A recent cybersecurity report by SecurityScorecard highlighted critical insights into various risks concerning the insurance sector, indicating weaknesses in third-party relationships, the power of ransomware and geographic variations in security postures.
The report organizes the supply chain into five main segments: insurance carriers; reinsurance; agencies and brokers; third-party claims processors and administrators; insurance-specific software and IT products and services.
A key finding was that 23% of companies in the sector received poor security grades. However, in comparison to other industries, the insurance sector appears to do well, with an average score of 86 out of 100—the median is 88. It aligns with the U.S. energy industry (86/88), global aviation (85/88) and the 150 top technology vendors (84/87). The insurance industry falls behind the U.S. healthcare and pharmaceuticals industry and the S&P 500. Both average 88/89.
In the insurance sample, 77% of companies earned strong (A) or good (B) ratings, while 23% fell into weak, deficient, or bad categories (C, D, or F), according to the report.
The report advises carriers to focus on these underperformers.
“Their partners across all four other insurance segments score even lower, increasing third-party risk,” the report states. “This heightened exposure likely explains why insurance carriers are overrepresented among breached insurance companies—both in general and for third-party breaches in particular.”

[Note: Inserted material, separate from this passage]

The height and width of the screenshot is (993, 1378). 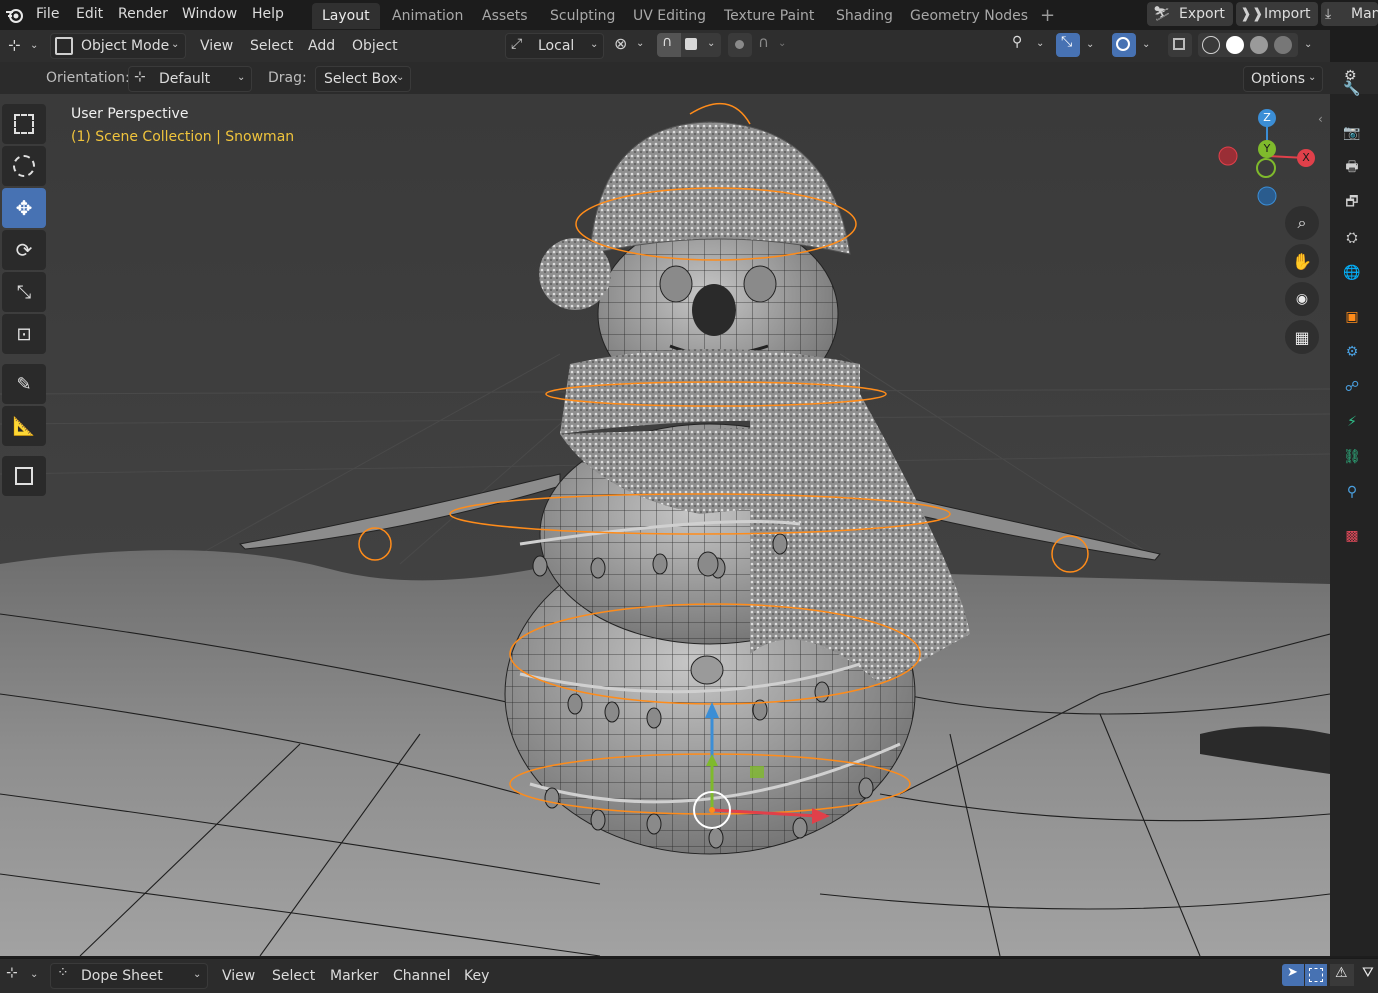 What do you see at coordinates (24, 476) in the screenshot?
I see `add-cube-icon` at bounding box center [24, 476].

The third-party breach rate in the sample (59%) was the highest that SecurityScorecard has documented so far, and more than twice the global cross-industry average. The leading cause (37%) of actual third-party breaches (general cross-industry software and IT products and service) originated outside the insurance sector, according to the report.

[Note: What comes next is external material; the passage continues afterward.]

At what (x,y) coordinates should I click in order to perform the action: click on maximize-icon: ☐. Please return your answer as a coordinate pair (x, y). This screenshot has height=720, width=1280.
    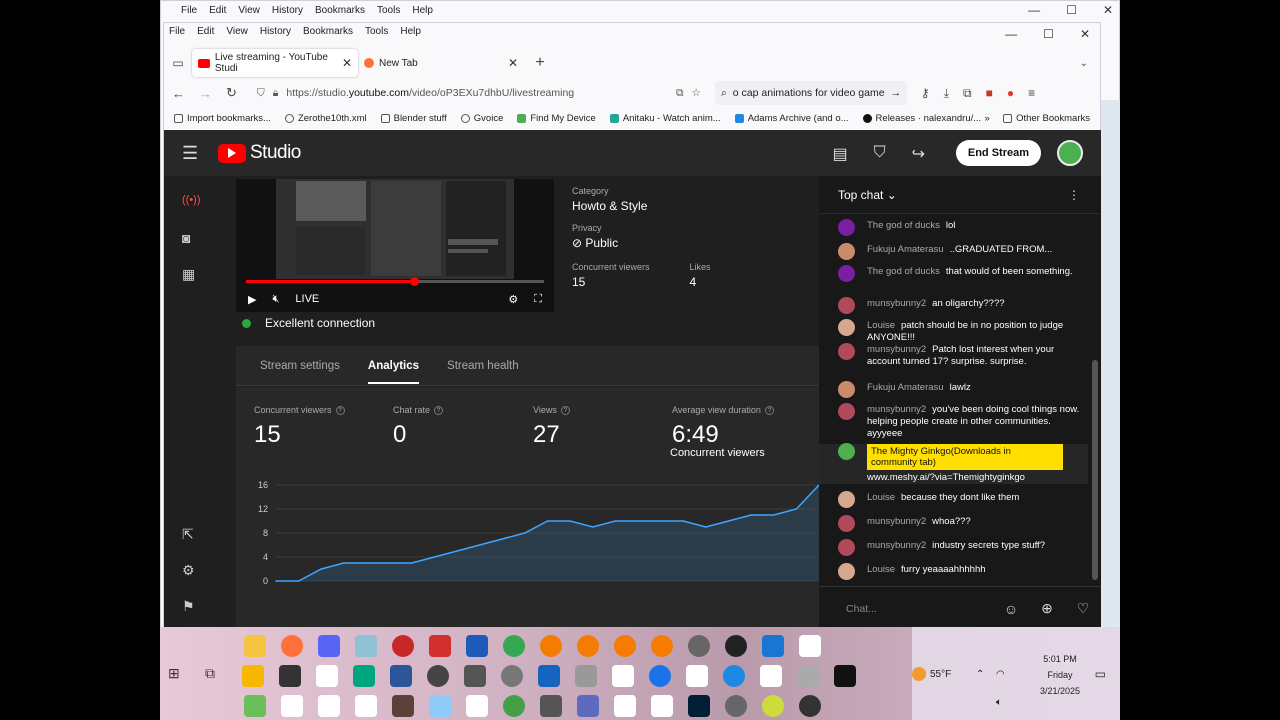
    Looking at the image, I should click on (1048, 34).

Primary security troubles within the insurance industry, also included unencrypted cookies, vulnerabilities in DNS health, and weak SSL/TLS protocols. More than half (56%) of companies had compromised credentials in the past two years. U.S.-based carriers had the most compromised credentials.

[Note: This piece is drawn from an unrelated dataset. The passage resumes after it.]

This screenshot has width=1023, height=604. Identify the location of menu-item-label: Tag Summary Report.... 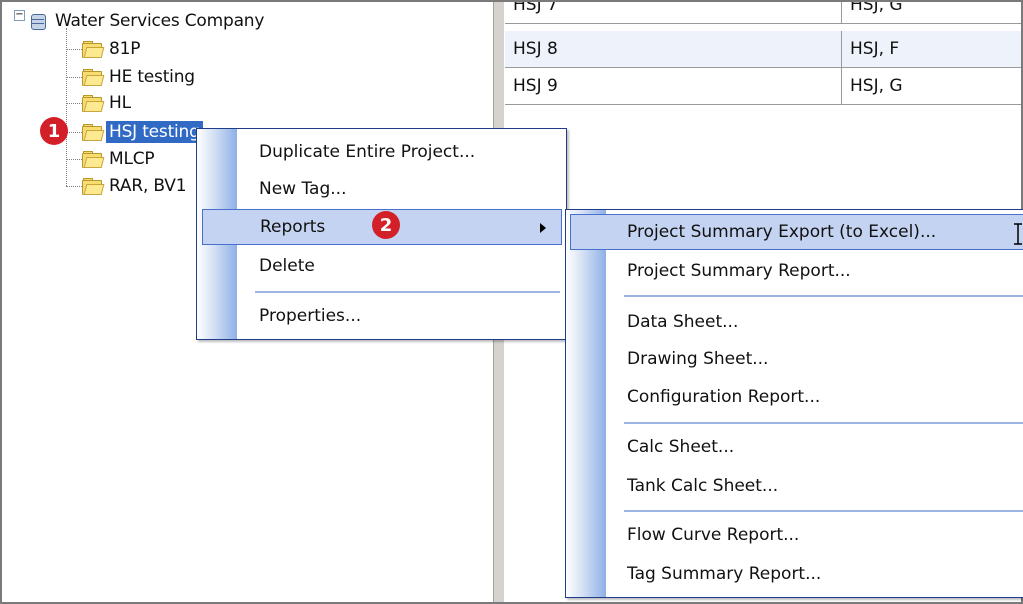
(724, 574).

The implications for insurance carriers include:
- Insurance carriers and reinsurance providers have the highest average scores, while agencies and brokers and insurance-specific software and IT vendors score the lowest.
- Breach rates were highest for the U.S. insurance industry overall, including both carriers and agencies
- Of the 42 breached companies, 12 experienced multiple breaches. These multi-breach firms were mostly U.S.-based carriers or agencies & brokers.
Ransomware remained the top threat to the industry, overshadowing other threats.
“A strong correlation exists between ransomware and third-party breaches, and their overlap is significant,” the report states. “Third-party attack vectors let ransomware operators scale their operations efficiently, infecting many targets at once.”